Record set -

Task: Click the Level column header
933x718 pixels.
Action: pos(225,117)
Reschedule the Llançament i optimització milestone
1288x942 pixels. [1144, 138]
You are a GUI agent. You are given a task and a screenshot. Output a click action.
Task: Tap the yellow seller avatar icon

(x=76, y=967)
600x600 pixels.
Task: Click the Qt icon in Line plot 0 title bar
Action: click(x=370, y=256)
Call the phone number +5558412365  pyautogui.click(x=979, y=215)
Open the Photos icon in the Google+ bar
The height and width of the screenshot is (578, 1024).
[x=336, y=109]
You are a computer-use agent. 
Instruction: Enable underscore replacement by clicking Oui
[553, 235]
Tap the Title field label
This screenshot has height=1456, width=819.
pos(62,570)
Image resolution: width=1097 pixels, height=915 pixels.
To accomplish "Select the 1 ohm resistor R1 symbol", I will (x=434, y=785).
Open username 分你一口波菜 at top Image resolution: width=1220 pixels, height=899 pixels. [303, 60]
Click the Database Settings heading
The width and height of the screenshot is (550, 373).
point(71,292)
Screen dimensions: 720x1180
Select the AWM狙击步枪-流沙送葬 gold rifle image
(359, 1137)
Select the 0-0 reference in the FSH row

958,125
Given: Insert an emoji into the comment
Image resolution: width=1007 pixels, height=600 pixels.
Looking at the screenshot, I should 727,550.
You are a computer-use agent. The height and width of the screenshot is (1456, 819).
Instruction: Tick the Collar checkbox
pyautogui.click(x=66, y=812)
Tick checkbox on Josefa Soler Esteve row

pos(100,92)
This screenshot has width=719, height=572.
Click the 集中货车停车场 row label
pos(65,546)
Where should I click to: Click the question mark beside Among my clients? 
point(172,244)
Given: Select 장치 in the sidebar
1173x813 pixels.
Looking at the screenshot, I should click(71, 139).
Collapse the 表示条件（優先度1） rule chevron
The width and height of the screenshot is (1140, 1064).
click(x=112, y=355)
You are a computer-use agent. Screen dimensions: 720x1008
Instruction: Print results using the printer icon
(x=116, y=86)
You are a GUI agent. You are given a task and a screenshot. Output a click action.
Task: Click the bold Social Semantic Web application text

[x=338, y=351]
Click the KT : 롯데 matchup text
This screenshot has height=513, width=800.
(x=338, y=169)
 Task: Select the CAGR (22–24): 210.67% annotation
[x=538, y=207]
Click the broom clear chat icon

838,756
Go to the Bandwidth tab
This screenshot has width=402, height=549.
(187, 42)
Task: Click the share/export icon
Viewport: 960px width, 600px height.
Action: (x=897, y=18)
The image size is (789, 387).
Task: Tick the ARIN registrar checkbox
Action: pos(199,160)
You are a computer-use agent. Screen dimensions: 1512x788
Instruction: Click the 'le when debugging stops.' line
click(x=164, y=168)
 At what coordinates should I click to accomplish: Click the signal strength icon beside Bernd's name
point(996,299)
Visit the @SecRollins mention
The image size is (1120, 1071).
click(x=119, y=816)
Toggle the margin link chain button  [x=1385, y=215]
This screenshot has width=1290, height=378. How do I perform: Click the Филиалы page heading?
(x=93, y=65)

The task - Wherever a line in the entries above holds "dimensions", copy that line.

Task result -
Screen dimensions: 720x1180
You are a computer-use agent. Screen dimensions: 720x1008
You are a computer-use agent. Screen dimensions: 1512x788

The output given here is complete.